1. A down-hole tubular with reduced corrosion, clogging, and fluid flow friction while producing fluids from a fluid producing formation, the down-hole tubular comprising:
a tubular body having a sidewall made of a corrosion resistant alloy, the sidewall having a chromium content of at least 9% by weight throughout;
wherein the sidewall up the tubular body defines an inside diameter surface interior to the sidewall, the inside diameter surface having been subjected to an electropolishing process, the resulting electropolished inside diameter surface having an arithmetic roughness value of less than 100 micro inches.

2. The down-hole tubular according to claim 1, wherein the chromium content is less than 75% by weight.

3. The down-hole tubular according to claim 1 , wherein the chromium content is about 60% by weight.

4. The down-hole tubular according to claim 1 , wherein the arithmetic roughness value is less than 50 micro inches.

5. The down-hole tubular according to claim 1, wherein the arithmetic roughness value is about 30 micro inches or less.

6. The down-hole tubular according to claim 1, wherein the length of the tubular body is at least twenty-five feet, and the tubular body has an outside diameter up to about eleven inches.

7. The down-hole tubular according to claim 1, wherein the length of the tubular body is at least twenty-five feet, and the inside diameter is at least one inch.

8. The down-hole tubular according to claim 1, wherein the length of the tubular body is between about two feet and about 10 feet, and the inside diameter is at least one inch.

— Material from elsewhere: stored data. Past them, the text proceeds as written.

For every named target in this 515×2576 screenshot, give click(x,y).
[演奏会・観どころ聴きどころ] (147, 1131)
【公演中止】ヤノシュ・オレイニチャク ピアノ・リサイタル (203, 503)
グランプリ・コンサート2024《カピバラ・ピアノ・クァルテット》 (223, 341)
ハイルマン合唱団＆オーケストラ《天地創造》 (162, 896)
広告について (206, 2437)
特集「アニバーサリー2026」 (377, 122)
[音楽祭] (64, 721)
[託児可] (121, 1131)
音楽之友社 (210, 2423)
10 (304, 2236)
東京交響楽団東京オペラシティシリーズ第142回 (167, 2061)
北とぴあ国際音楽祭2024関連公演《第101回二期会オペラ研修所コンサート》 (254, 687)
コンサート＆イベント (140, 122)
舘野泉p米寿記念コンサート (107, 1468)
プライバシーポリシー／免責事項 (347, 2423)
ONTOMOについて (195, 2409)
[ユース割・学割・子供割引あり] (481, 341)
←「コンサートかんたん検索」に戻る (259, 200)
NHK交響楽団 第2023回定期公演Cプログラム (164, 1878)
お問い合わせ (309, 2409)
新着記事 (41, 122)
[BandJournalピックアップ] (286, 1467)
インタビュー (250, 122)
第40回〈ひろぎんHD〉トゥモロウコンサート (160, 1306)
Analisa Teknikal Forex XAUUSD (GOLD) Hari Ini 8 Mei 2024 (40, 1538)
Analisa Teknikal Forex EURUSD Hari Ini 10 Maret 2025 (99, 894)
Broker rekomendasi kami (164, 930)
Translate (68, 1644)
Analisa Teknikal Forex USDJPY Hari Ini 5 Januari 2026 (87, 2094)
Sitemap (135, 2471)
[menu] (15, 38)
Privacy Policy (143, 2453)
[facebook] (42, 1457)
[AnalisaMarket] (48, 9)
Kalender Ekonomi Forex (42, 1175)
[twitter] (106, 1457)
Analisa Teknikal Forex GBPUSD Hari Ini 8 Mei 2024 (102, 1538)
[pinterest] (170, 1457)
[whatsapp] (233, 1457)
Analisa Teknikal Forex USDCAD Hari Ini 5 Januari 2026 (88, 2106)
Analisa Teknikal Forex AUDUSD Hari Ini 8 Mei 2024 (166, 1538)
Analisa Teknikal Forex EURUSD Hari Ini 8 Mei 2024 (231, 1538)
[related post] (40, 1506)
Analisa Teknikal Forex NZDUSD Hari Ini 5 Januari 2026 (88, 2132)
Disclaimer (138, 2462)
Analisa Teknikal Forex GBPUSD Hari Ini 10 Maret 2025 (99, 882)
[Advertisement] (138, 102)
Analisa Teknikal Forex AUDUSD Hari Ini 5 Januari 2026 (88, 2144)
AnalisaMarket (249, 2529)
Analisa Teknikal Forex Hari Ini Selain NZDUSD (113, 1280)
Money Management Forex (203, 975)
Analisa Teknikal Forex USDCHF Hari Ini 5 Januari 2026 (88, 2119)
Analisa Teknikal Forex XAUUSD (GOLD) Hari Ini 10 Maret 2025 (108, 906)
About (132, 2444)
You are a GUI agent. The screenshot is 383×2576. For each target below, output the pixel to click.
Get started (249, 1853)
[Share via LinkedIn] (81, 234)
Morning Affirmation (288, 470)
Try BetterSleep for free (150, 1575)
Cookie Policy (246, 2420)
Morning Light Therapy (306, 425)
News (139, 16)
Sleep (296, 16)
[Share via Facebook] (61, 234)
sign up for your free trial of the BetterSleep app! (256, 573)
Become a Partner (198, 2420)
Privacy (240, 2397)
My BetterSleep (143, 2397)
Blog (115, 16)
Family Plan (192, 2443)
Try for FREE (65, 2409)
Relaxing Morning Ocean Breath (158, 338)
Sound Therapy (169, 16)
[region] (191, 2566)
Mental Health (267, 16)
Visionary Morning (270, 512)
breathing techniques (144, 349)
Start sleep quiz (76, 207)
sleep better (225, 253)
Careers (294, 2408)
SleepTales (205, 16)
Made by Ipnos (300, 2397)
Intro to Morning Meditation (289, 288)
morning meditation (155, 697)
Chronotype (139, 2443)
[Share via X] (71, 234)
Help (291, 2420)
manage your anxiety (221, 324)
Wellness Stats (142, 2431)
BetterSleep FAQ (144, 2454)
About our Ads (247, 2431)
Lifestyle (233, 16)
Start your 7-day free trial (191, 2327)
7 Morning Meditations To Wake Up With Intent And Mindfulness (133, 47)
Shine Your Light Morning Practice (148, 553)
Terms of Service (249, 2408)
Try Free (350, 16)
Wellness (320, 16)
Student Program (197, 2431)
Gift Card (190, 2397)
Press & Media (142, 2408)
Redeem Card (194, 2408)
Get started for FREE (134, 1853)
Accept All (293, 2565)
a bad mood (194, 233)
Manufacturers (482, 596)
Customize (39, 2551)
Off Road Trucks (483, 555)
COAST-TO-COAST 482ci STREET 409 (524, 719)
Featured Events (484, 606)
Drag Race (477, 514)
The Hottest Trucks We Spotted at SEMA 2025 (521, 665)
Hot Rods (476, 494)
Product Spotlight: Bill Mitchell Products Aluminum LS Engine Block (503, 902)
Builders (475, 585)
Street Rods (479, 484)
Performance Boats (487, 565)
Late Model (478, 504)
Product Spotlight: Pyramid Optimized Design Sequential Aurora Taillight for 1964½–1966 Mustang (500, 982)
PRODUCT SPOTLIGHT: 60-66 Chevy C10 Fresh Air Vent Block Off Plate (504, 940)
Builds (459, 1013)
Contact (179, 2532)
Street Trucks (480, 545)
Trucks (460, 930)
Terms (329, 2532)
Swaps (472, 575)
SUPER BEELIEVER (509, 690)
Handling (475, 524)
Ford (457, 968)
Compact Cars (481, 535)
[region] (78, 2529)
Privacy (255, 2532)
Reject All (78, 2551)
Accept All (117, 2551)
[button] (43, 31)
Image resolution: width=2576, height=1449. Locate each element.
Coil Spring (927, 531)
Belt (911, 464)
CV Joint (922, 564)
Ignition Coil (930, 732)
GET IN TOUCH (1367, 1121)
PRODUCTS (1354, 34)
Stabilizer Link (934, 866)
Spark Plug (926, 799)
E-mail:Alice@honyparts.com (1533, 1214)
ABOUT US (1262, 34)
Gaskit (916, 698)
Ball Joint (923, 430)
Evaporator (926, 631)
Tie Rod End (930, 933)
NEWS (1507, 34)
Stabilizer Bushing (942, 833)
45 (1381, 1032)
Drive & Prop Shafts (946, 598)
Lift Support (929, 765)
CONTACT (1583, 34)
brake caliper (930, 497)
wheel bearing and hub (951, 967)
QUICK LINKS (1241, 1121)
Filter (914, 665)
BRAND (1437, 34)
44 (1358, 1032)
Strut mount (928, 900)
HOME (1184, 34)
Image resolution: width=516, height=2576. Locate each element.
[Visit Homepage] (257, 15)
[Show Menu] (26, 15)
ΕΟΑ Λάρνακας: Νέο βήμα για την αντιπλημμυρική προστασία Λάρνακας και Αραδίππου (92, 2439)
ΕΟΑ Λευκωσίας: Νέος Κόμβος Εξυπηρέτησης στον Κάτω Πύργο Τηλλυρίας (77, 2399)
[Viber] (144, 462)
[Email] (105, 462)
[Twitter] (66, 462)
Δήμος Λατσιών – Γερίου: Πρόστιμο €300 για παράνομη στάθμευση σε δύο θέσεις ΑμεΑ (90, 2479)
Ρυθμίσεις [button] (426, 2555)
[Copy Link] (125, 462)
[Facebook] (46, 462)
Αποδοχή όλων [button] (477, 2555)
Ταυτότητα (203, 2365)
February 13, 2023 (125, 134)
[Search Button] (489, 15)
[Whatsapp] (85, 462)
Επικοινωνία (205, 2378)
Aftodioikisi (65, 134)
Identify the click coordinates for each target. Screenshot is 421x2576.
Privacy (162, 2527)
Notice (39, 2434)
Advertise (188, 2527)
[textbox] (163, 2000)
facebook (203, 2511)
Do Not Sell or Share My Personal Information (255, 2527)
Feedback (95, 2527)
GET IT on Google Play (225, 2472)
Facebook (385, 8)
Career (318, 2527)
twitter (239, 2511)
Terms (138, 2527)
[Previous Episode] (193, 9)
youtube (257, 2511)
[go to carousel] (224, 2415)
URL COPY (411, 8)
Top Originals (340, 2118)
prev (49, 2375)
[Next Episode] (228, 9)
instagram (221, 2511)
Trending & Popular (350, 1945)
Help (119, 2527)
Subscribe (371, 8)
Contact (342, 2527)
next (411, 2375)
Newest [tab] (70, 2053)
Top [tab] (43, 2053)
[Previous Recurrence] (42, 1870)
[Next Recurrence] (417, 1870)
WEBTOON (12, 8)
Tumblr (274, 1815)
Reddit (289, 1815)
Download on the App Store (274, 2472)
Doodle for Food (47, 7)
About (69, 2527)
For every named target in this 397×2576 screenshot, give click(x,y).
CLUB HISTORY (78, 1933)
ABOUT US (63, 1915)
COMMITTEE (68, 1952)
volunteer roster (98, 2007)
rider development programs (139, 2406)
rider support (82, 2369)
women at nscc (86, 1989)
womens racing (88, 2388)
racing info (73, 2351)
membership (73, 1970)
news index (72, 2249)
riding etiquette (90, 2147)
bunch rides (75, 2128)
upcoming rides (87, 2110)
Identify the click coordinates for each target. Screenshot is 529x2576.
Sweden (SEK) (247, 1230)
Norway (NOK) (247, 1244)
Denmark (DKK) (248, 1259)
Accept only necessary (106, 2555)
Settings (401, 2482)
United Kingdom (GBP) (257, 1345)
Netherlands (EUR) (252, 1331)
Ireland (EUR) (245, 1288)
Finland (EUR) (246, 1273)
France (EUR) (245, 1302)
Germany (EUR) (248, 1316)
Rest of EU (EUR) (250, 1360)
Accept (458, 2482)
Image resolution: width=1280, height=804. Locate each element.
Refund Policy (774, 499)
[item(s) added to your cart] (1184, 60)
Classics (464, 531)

9. The down-hole tubular according to claim 1, wherein the tubular body has an outside diameter in the range from about 2-1/16 inches to about 10-3/4 inches.

10. A tubular member having improved flow characteristics for the transport of fluids, the tubular member comprising:
a tubular body having a sidewall made of a corrosion resistant alloy, the sidewall having a chromium content of at least 9% by weight throughout;
the sidewall of the tubular body defining an inside diameter surface to the side wall, the inside diameter surface having been subjected to an electropolishing process, the resulting electropolished inside diameter surface having an arithmetic roughness value of less than 100 micro inches; and
the tubular body having an outside diameter in the range from about 2-1/16 inches to about 10-3/4 inches.

11. The tubular member according to claim 10, wherein the tubular body ranges in length from about 28 to 45 feet.

12. The tubular member according to claim 10, wherein the yield strength of the tubular body is in the range of about 50,000 pounds per square inch to about 150,000 pounds per square inch.

13. A method of producing fluids through a well bore extending from a fluid-producing formation to the earth's surface, the method comprising the steps of:
providing a plurality of down-hole tubulars, each down-hole tubular being made of a corrosion resistant alloy, each down-hole tubular having an inside diameter and an inside diameter surface;
subjecting each inside diameter surface to a chemical pickling treatment to remove contaminants from each inside diameter surface;
subjecting each inside diameter surface to a mechanical finishing treatment;
subjecting each inside diameter surface to an electropolishing treatment to produce a smooth surface having an arithmetic roughness value of less than 100 micro inches;
subjecting each inside diameter surface to a post-electropolishing treatment to remove byproducts of the electropolishing treatment and assist drying;
connecting the plurality of down-hole tubulars together to form a production pipe;
locating the production pipe within the well bore adjacent the fluid-producing formation; and
producing the fluids to the earth's surface through the inside diameter of the down-hole tubulars.

14. The method according to claim 13, wherein the corrosion resistant alloy has at least 9% by weight of chromium.

15. The method according to claim 13, wherein the corrosion resistant alloy has less than 75% by weight of chromium.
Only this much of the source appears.